▶ _Exercise objective_:
Convert the stretch of items from the line containing "386x298 pixels. Task: Click" through the end of the items into a two-column CSV with the headers request and answer. Make one row per request, put each field in double quotes, and replace any line breaks with spaces.

(Recorded data)
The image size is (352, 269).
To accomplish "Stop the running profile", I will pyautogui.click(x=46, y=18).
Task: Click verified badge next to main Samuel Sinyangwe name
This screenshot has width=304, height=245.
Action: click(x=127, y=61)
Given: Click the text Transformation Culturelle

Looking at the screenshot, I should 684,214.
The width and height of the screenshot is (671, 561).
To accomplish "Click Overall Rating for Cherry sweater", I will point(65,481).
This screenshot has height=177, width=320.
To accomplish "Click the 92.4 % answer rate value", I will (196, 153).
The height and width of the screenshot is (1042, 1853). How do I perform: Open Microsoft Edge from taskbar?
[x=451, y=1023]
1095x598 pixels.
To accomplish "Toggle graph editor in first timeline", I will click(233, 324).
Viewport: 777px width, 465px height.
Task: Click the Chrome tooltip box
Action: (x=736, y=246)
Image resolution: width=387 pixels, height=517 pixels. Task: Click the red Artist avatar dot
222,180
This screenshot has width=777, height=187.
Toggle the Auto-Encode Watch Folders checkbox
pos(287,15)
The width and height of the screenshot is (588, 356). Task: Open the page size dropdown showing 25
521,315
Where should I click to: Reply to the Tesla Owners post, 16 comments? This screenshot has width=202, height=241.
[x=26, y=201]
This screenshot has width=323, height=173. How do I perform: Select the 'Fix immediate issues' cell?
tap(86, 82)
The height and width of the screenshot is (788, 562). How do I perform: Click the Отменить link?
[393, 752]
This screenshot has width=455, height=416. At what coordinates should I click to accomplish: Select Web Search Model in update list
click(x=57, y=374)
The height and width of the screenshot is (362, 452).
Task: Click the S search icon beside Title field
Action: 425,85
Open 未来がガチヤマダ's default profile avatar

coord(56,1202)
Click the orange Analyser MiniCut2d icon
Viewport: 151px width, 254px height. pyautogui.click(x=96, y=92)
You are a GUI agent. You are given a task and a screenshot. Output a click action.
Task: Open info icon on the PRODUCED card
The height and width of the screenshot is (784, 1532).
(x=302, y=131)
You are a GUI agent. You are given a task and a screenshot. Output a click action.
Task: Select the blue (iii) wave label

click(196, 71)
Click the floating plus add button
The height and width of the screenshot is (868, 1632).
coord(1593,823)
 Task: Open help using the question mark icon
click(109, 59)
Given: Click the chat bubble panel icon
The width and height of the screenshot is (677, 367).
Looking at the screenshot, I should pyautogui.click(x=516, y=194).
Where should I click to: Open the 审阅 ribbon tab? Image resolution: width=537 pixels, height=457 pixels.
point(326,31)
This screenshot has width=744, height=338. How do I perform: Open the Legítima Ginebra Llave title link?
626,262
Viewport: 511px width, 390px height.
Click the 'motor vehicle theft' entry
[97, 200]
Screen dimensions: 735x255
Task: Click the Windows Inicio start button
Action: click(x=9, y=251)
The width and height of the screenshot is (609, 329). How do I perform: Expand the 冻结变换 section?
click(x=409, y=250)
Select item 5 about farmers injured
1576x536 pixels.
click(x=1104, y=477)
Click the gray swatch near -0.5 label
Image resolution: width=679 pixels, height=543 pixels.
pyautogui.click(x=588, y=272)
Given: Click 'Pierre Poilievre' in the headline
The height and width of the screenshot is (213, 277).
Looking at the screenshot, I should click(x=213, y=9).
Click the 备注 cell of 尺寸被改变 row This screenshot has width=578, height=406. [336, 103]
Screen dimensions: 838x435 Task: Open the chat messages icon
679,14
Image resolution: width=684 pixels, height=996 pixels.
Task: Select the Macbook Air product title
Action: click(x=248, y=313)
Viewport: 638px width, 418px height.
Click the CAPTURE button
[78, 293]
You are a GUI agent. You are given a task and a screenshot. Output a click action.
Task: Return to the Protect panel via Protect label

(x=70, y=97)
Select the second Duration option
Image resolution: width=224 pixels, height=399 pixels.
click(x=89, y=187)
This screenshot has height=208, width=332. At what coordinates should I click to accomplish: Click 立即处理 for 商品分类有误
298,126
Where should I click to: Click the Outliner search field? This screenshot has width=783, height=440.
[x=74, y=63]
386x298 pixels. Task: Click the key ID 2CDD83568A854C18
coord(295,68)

▶ _Correct answer_:
request,answer
"386x298 pixels. Task: Click the key ID 2CDD83568A854C18","coord(295,68)"